= Gexa Energy =

Retail electricity provider in Texas

Gexa Energy, headquartered in Houston, Texas, is a retail electricity provider which sells electricity service to residential and commercial customers in all deregulated markets in Texas.

The company is a subsidiary of NextEra Energy Resources. Based in Juno Beach, Florida, NextEra Energy Resources is a subsidiary of NextEra Energy, Inc.

==Overview==

The Public Utility Commission of Texas approved Gexa Energy as a retail electric provider in 2001.

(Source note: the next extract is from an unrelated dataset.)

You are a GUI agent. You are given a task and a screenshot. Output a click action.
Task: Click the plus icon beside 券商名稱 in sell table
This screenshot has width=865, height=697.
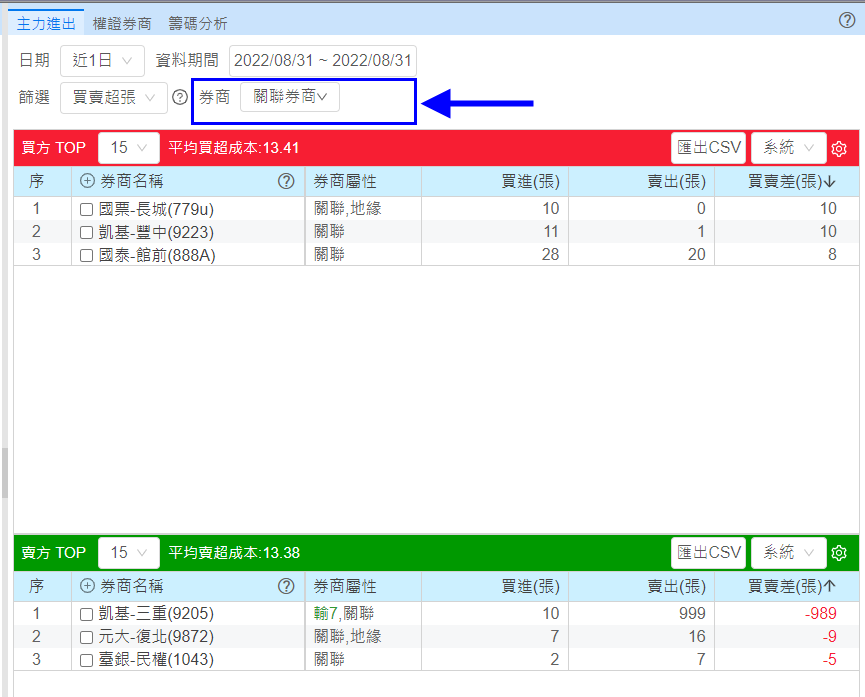87,586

Gexa Energy entered the Texas deregulated electricity market in 2002. The company services residential and commercial customers in Houston, Dallas, Fort Worth, Corpus Christi, Midland, Harlingen, Odessa, Lubbock, Waco and all Texas markets where electricity service has been deregulated. Gexa Energy was acquired by NextEra Energy, Inc. formerly FPL Group, in 2005. Gexa operates as a subsidiary of NextEra Energy Resources. NextEra markets under the NextEra Energy Services brand in Delaware, Maryland, New Hampshire, New Jersey, Pennsylvania, and the District of Columbia.

In August 2019, Gexa Energy announced that all of its residential plans will be powered by 100% renewable energy.